[EXERCISE GOAL]: Convert everything from the start of the rows down to the line containing "pos(633,441)", both ends included, into a JSON list of strings with one string per line and blank lines omitted.

[STORED DATA]:
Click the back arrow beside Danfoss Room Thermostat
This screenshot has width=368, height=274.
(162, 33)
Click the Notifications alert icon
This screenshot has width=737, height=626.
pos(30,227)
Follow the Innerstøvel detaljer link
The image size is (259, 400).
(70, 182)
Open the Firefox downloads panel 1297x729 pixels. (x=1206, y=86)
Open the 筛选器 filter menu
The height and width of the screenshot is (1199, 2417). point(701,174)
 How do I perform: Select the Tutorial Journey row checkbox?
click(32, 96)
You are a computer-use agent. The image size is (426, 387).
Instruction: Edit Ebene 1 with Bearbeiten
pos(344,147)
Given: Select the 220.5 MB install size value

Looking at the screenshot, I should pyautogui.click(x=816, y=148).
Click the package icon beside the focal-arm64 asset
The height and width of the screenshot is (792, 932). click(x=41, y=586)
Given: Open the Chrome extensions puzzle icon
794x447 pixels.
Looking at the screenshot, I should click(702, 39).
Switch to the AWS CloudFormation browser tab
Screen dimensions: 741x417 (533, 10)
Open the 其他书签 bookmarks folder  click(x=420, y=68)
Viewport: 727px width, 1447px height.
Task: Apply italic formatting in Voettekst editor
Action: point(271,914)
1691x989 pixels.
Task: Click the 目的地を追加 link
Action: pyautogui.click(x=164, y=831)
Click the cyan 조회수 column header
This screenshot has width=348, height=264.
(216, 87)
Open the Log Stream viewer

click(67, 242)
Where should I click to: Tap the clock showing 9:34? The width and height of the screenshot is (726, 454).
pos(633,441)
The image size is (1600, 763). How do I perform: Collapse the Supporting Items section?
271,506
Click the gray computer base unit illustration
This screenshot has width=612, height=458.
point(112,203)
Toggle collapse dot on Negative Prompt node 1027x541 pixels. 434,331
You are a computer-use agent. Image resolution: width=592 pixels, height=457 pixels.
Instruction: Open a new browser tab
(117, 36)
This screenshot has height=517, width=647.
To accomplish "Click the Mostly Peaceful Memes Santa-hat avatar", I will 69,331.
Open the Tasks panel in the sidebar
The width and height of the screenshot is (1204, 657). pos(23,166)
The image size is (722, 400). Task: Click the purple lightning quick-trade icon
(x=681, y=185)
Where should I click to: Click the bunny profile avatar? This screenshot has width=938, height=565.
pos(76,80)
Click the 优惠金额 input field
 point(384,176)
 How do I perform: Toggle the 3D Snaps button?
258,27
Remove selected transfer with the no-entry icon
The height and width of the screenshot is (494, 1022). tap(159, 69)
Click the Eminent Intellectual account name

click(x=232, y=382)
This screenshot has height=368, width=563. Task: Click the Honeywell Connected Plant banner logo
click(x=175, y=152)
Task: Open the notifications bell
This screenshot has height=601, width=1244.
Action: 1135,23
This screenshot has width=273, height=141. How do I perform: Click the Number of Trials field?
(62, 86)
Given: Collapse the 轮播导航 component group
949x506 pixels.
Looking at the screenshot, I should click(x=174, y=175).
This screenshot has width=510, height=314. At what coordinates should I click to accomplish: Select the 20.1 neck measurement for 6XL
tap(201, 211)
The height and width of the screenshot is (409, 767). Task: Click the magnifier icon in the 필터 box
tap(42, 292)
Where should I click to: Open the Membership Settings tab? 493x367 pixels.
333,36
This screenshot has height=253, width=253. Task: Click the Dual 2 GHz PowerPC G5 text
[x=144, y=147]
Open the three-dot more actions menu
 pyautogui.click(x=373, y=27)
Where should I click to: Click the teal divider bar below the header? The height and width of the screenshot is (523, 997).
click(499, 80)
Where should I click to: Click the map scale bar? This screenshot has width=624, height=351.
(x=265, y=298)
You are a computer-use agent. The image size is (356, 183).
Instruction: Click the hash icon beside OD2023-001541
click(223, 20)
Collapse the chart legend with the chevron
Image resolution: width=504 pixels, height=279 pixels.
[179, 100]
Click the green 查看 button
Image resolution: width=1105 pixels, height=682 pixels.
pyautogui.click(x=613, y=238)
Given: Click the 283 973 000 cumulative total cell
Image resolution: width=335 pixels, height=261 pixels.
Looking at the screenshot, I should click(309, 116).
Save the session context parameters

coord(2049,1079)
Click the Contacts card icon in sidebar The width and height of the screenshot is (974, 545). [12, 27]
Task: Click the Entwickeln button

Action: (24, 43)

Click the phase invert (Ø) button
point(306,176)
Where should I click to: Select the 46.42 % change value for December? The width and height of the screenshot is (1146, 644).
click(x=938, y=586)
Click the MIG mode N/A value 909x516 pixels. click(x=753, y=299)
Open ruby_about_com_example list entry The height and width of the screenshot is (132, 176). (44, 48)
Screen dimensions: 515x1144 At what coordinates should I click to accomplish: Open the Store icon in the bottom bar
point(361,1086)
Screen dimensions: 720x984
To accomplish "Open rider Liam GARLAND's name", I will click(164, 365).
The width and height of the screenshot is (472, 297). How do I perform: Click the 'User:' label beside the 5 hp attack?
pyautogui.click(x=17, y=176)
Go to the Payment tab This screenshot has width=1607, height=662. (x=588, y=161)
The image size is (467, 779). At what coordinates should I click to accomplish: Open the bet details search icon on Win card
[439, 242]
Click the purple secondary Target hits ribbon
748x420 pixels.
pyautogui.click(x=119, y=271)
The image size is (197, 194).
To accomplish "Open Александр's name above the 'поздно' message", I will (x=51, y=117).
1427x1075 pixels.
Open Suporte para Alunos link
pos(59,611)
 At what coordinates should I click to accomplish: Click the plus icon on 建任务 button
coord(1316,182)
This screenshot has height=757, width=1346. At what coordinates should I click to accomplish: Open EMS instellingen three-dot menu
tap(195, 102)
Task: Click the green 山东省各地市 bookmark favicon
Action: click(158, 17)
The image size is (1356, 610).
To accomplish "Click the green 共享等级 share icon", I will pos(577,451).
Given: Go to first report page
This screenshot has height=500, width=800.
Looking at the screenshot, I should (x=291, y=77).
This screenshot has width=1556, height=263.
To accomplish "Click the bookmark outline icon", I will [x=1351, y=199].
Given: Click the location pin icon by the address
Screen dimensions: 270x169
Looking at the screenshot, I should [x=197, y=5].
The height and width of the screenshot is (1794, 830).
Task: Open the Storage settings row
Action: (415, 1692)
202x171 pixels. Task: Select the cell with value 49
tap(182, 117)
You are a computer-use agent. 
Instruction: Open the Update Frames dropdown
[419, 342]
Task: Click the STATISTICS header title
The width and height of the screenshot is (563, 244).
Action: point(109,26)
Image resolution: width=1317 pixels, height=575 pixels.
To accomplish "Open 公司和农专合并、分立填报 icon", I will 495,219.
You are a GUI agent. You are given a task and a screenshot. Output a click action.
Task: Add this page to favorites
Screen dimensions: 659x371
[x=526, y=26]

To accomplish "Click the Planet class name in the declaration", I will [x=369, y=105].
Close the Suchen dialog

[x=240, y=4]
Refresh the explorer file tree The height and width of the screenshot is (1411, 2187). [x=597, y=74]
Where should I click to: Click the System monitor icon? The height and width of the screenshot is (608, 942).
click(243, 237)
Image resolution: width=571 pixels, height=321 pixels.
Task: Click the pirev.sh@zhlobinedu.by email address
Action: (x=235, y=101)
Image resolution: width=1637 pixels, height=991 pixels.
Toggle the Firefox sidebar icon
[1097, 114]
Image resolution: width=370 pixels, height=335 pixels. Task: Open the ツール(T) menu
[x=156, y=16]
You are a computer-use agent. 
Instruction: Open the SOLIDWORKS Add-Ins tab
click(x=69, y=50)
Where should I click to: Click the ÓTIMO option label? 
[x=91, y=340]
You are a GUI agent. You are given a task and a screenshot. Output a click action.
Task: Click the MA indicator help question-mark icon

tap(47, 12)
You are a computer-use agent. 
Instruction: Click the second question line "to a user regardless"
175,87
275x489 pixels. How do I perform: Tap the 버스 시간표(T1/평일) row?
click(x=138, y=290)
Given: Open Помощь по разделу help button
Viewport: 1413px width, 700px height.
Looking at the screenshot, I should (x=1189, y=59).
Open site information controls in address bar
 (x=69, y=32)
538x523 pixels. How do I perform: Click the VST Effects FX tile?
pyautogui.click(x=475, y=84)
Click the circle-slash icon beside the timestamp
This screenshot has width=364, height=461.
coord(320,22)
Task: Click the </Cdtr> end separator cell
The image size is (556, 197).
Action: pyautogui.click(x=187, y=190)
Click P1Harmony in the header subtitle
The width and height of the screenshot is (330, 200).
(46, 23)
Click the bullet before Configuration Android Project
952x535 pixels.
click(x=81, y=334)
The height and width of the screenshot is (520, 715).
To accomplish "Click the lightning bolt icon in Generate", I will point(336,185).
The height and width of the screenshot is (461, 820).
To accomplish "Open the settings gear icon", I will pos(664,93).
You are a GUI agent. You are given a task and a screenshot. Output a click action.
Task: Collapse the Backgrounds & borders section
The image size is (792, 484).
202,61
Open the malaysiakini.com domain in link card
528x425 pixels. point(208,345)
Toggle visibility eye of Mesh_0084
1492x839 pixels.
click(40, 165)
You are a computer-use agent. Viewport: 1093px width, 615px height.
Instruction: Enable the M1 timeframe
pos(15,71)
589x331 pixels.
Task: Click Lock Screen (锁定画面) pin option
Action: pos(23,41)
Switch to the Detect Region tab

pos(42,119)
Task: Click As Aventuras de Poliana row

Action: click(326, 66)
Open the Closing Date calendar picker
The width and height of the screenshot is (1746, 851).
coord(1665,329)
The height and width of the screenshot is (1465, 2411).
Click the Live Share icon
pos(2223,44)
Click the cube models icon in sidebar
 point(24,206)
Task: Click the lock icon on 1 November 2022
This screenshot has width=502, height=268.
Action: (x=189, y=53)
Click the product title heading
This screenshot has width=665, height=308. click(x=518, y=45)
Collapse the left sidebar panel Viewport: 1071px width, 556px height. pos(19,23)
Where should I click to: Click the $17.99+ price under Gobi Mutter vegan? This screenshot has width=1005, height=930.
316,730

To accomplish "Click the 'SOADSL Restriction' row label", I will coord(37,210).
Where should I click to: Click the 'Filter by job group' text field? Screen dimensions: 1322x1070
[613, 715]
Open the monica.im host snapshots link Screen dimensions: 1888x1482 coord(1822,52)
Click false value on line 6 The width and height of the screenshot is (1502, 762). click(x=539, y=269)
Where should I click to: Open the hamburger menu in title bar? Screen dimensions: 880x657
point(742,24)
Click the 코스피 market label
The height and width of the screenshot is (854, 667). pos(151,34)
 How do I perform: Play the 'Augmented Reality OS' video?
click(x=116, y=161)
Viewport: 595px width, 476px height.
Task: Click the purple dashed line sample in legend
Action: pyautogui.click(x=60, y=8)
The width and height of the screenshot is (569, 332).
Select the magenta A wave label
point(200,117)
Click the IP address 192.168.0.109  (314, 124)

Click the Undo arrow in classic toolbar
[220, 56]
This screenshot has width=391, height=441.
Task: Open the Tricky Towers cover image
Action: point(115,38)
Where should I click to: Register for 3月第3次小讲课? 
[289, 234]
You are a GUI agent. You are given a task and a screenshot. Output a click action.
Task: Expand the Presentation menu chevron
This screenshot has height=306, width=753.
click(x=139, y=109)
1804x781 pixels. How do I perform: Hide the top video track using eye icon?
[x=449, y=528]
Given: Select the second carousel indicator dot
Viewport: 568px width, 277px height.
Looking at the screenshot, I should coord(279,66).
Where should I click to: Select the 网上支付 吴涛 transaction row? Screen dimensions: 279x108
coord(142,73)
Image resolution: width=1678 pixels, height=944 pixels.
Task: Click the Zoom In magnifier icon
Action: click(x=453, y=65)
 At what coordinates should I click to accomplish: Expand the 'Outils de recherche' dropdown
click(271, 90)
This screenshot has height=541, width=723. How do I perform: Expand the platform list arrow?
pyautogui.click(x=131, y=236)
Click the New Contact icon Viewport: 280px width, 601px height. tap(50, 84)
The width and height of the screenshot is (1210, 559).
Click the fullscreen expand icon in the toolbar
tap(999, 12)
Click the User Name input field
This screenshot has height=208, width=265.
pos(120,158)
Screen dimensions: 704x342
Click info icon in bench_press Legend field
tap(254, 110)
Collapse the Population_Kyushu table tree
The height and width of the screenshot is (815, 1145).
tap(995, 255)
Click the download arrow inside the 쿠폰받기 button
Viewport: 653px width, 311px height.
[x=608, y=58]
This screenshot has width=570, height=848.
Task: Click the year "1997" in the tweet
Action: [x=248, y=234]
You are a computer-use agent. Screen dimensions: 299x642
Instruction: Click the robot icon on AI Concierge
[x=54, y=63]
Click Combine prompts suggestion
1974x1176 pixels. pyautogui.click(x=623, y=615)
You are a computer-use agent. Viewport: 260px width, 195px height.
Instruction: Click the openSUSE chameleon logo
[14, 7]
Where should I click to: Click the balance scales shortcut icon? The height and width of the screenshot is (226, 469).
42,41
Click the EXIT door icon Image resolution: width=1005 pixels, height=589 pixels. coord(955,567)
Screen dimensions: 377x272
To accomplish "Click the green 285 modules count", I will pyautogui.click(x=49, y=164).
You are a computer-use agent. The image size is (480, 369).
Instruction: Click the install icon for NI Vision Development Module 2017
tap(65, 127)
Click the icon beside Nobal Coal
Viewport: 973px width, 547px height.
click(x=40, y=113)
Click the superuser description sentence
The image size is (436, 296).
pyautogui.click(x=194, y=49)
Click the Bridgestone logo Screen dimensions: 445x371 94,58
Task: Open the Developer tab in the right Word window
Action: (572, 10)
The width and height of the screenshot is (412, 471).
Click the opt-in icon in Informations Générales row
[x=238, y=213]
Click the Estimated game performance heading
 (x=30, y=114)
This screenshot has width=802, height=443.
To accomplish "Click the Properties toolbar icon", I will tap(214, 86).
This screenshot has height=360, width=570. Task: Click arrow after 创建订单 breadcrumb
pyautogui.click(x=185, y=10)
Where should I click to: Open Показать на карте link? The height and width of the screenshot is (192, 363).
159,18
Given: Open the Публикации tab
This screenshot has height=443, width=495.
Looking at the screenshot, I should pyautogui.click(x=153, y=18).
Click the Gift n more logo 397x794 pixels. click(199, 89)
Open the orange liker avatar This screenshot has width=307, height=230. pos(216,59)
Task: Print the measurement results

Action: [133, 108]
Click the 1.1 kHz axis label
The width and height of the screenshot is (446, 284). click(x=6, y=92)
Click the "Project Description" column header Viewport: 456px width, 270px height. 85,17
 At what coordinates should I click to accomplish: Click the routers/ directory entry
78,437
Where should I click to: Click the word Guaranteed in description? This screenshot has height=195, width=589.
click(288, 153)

[FULL RESPONSE]:
[
  "Click the back arrow beside Danfoss Room Thermostat",
  "This screenshot has width=368, height=274.",
  "(162, 33)",
  "Click the Notifications alert icon",
  "This screenshot has width=737, height=626.",
  "pos(30,227)",
  "Follow the Innerstøvel detaljer link",
  "The image size is (259, 400).",
  "(70, 182)",
  "Open the Firefox downloads panel 1297x729 pixels. (x=1206, y=86)",
  "Open the 筛选器 filter menu",
  "The height and width of the screenshot is (1199, 2417). point(701,174)",
  " How do I perform: Select the Tutorial Journey row checkbox?",
  "click(32, 96)",
  "You are a computer-use agent. The image size is (426, 387).",
  "Instruction: Edit Ebene 1 with Bearbeiten",
  "pos(344,147)",
  "Given: Select the 220.5 MB install size value",
  "Looking at the screenshot, I should pyautogui.click(x=816, y=148).",
  "Click the package icon beside the focal-arm64 asset",
  "The height and width of the screenshot is (792, 932). click(x=41, y=586)",
  "Given: Open the Chrome extensions puzzle icon",
  "794x447 pixels.",
  "Looking at the screenshot, I should click(702, 39).",
  "Switch to the AWS CloudFormation browser tab",
  "Screen dimensions: 741x417 (533, 10)",
  "Open the 其他书签 bookmarks folder  click(x=420, y=68)",
  "Viewport: 727px width, 1447px height.",
  "Task: Apply italic formatting in Voettekst editor",
  "Action: point(271,914)",
  "1691x989 pixels.",
  "Task: Click the 目的地を追加 link",
  "Action: pyautogui.click(x=164, y=831)",
  "Click the cyan 조회수 column header",
  "This screenshot has width=348, height=264.",
  "(216, 87)",
  "Open the Log Stream viewer",
  "click(67, 242)",
  "Where should I click to: Tap the clock showing 9:34? The width and height of the screenshot is (726, 454).",
  "pos(633,441)"
]